Key metrics to track

Beyond freshness, consider tracking these documentation health indicators:

  • Build success rate. A declining rate suggests your doc tooling needs attention.
  • Time between code change and doc update. Shorter is better — aim for same-day.
  • Broken link count over time. Should trend downward after you introduce automated checking.
  • PR review time for doc changes.
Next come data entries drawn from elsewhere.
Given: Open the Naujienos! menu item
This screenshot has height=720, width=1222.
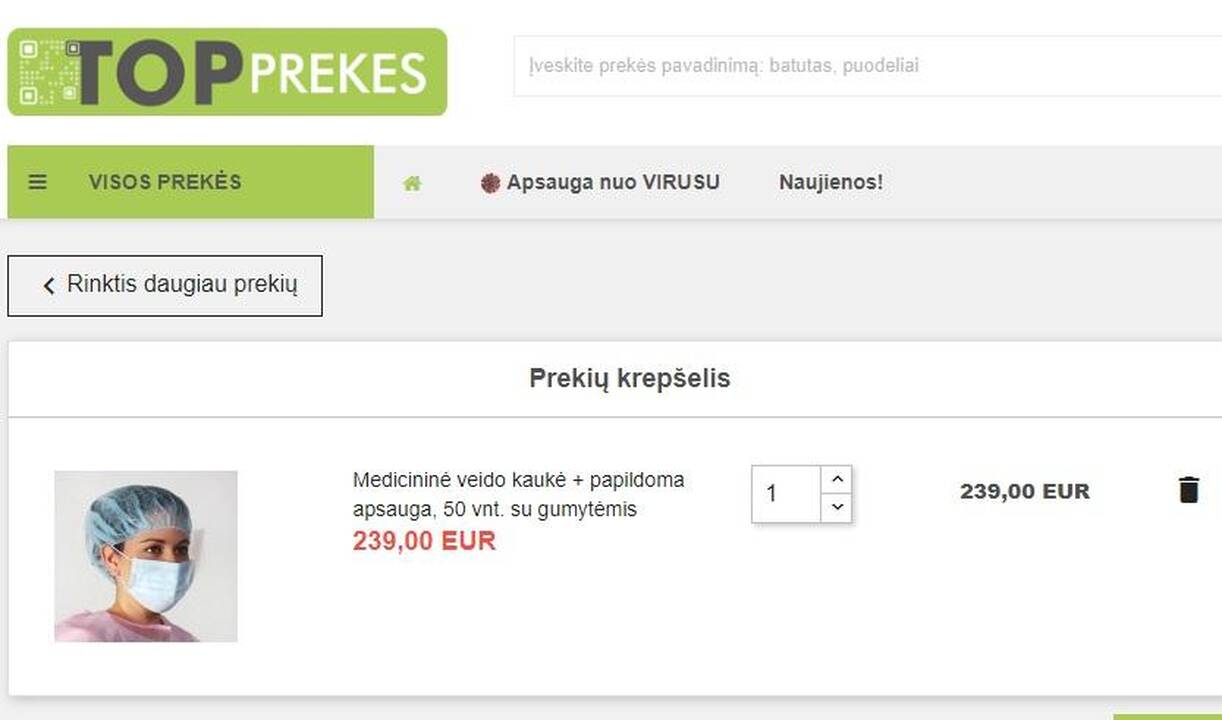Looking at the screenshot, I should point(831,183).
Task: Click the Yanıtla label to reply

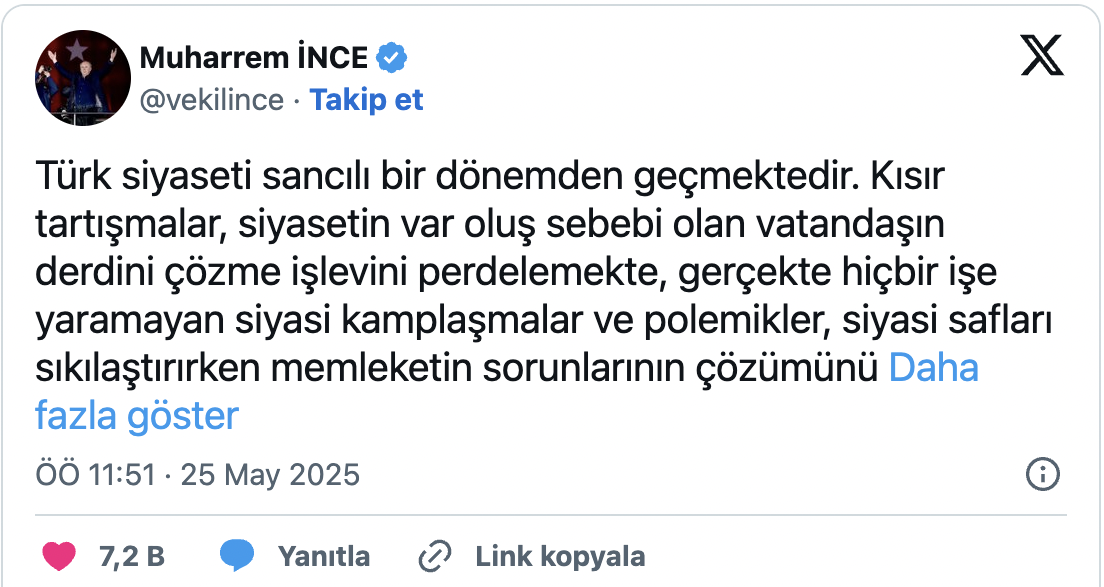Action: (x=325, y=555)
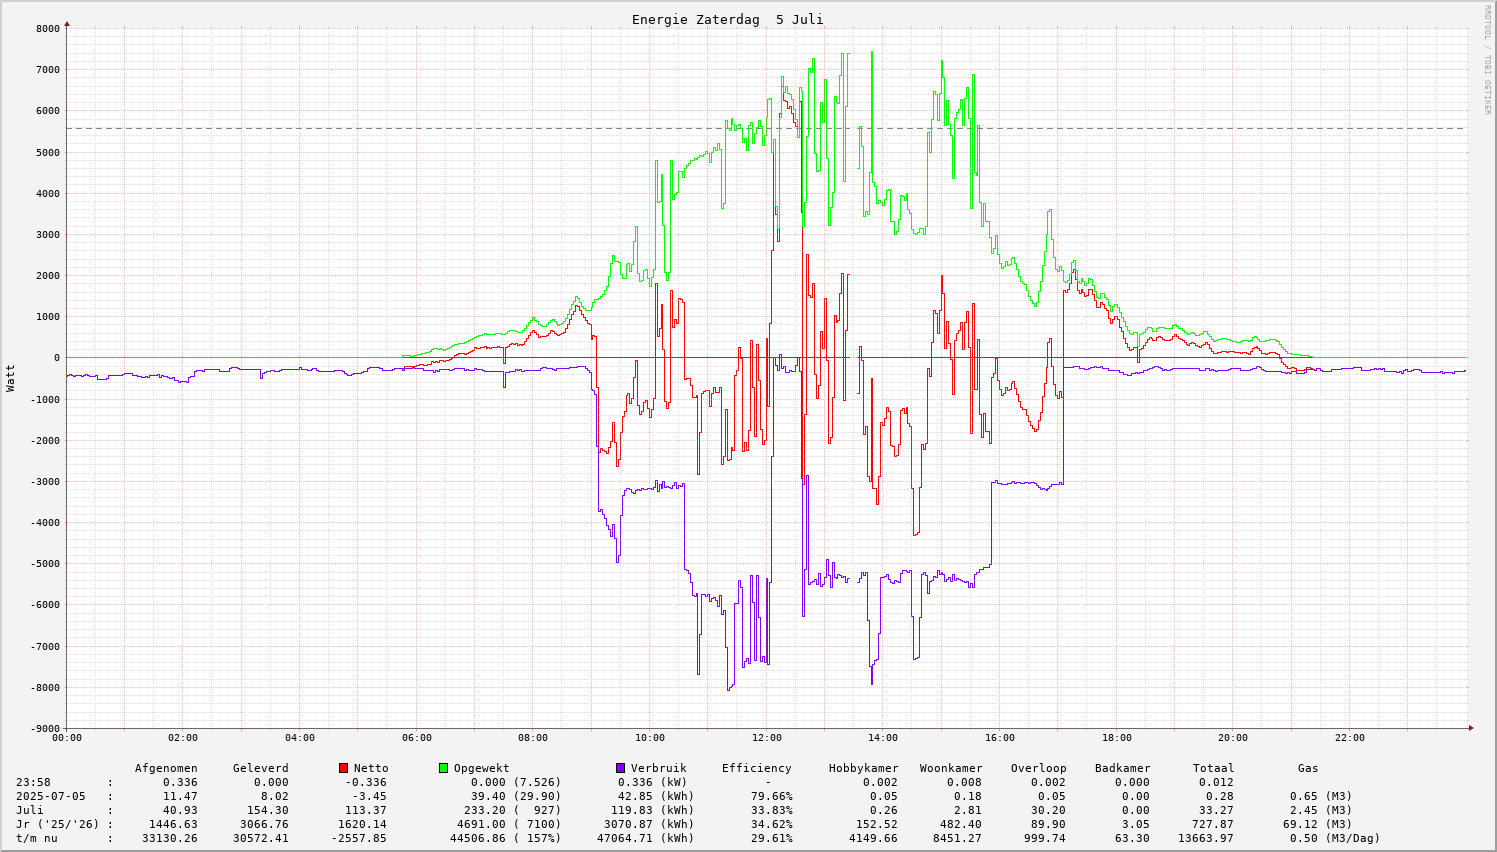The image size is (1497, 852).
Task: Click the red Netto legend swatch
Action: [x=344, y=768]
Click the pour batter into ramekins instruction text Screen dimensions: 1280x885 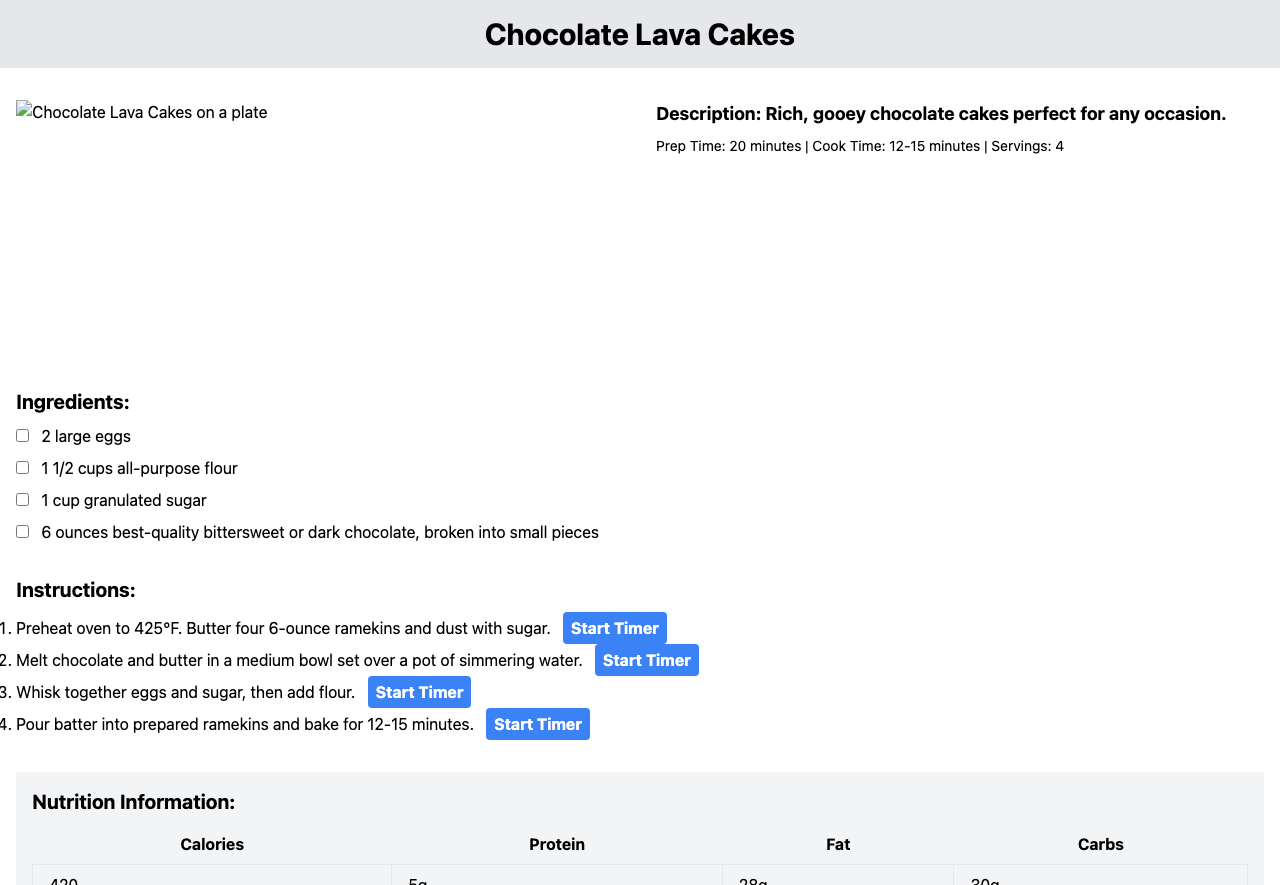pos(245,724)
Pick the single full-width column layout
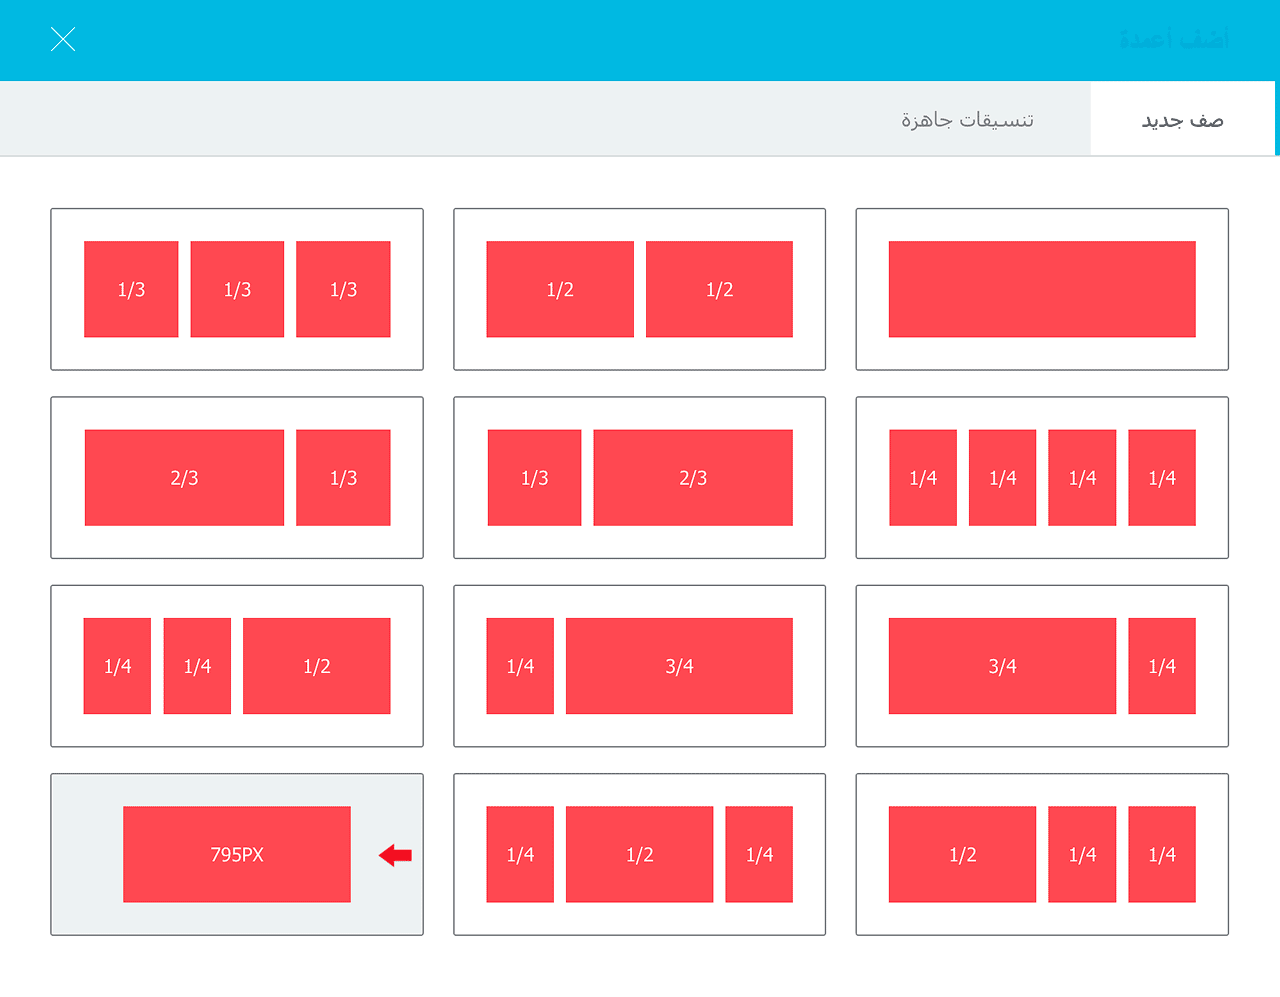Screen dimensions: 1280x997 [1042, 289]
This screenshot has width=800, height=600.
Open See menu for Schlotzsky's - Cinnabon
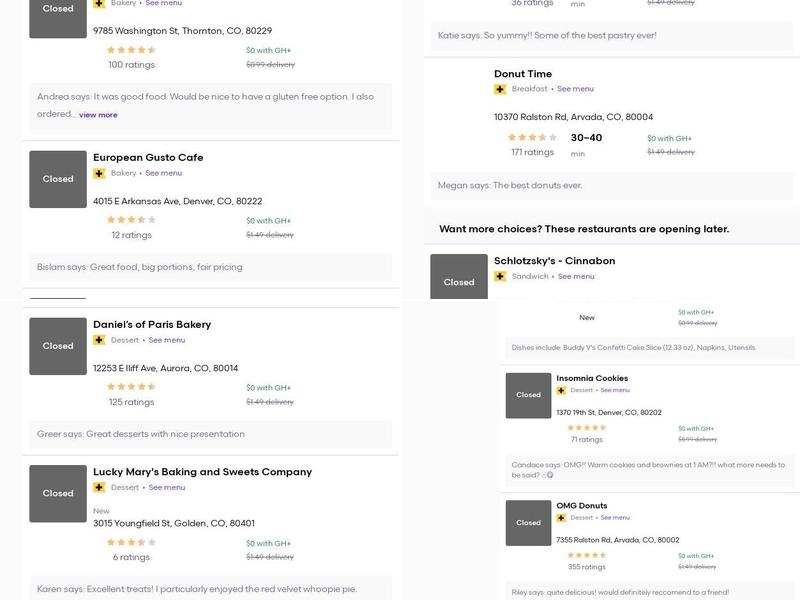pos(576,276)
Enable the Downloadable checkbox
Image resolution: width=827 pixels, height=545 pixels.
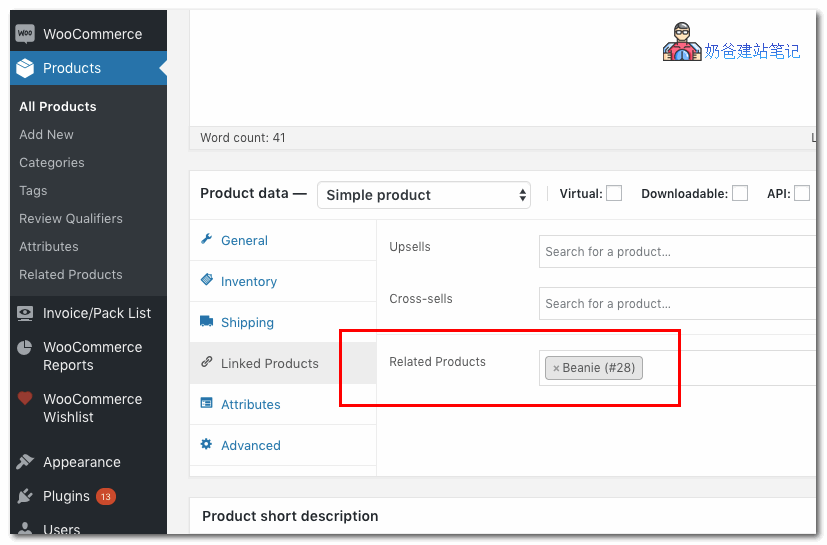click(x=740, y=194)
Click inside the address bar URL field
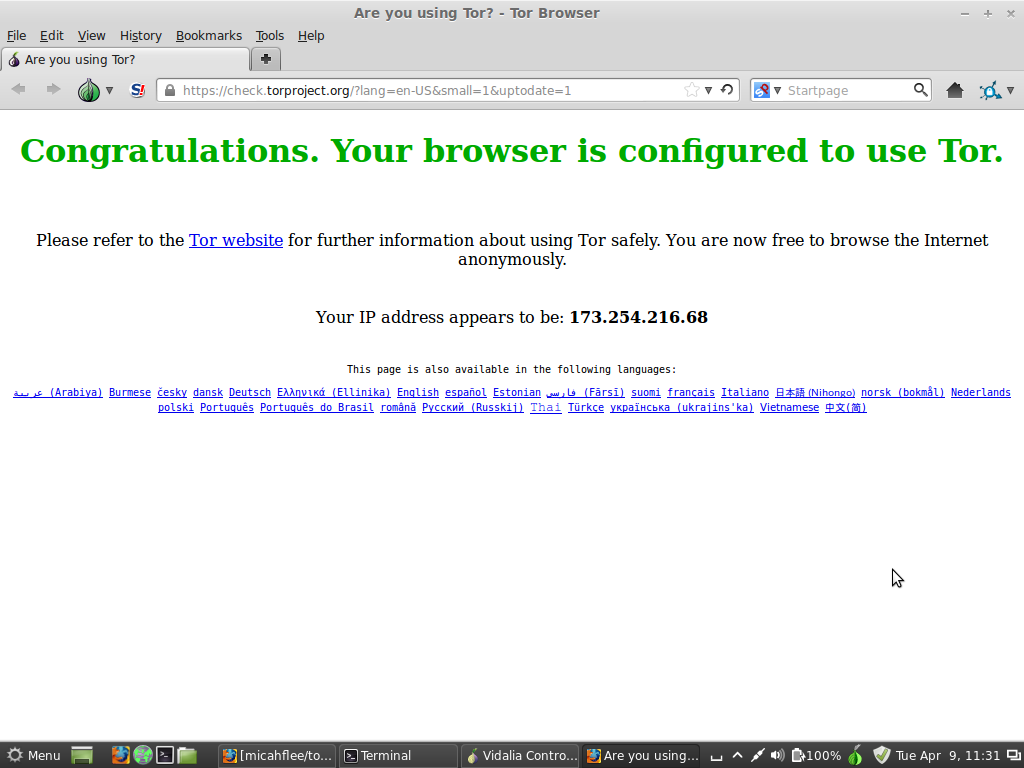 coord(400,90)
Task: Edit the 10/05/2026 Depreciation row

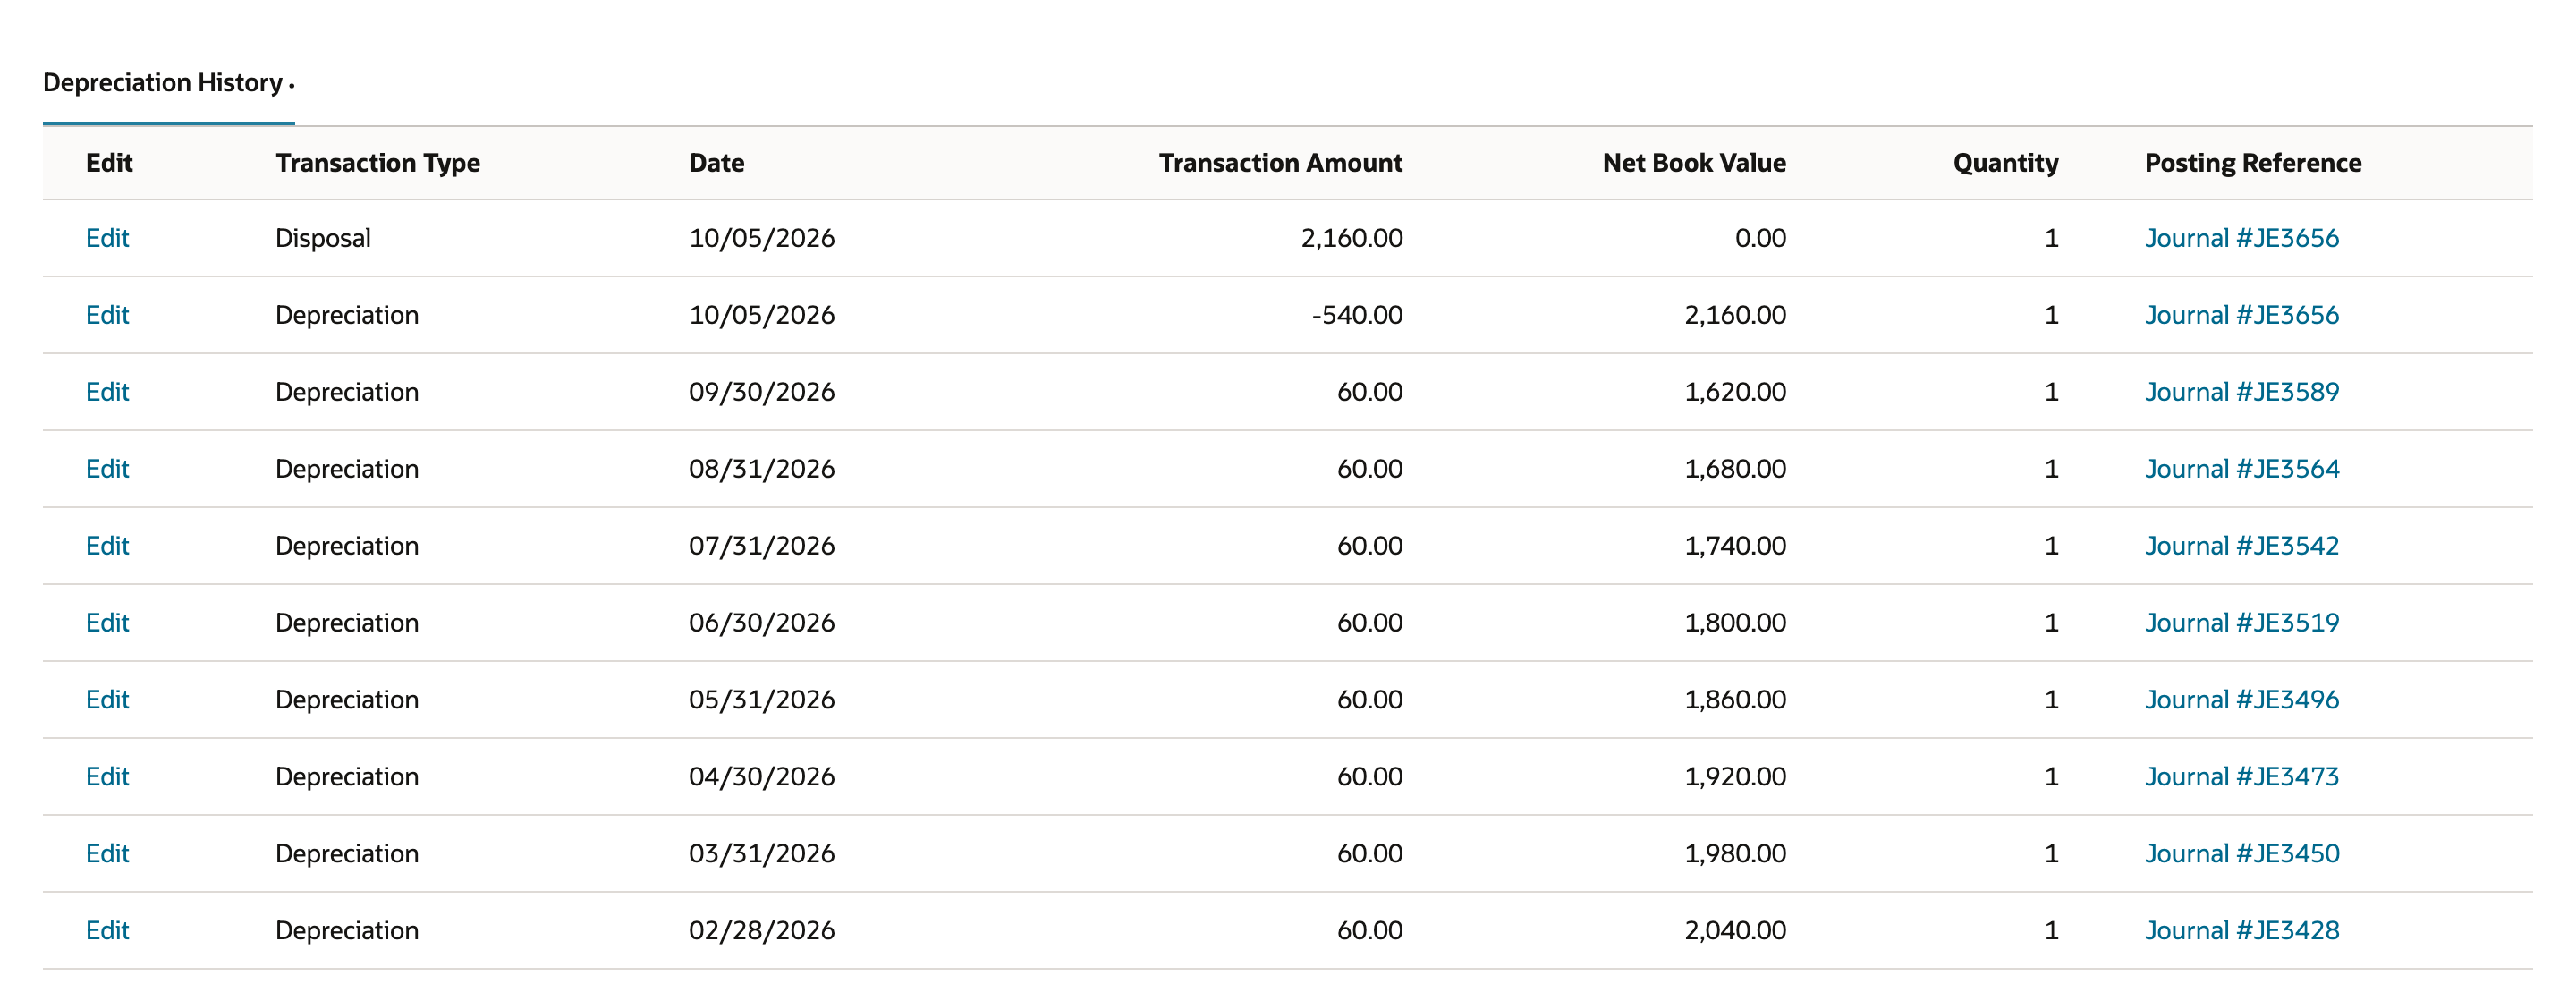Action: coord(107,315)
If doc PRs sit unreviewed, your automation is generating work nobody is processing.

Putting it all together

A mature documentation CI pipeline combines all of these workflows:

  1. On every PR: Lint, spell check, link check, and build.
  2. On merge to main: Build and deploy automatically.
  3. Nightly: Detect code changes and regenerate affected docs.
  4. Weekly: Report on stale pages and create tracking issues.

Start with the build and validation workflows — they provide the most value for the least effort. Add deployment automation next, then work toward the advanced patterns as your documentation practice matures.

The goal is simple: documentation should be as reliable and automated as your application deployments. With GitHub Actions, the tooling is there. You just need to wire it up.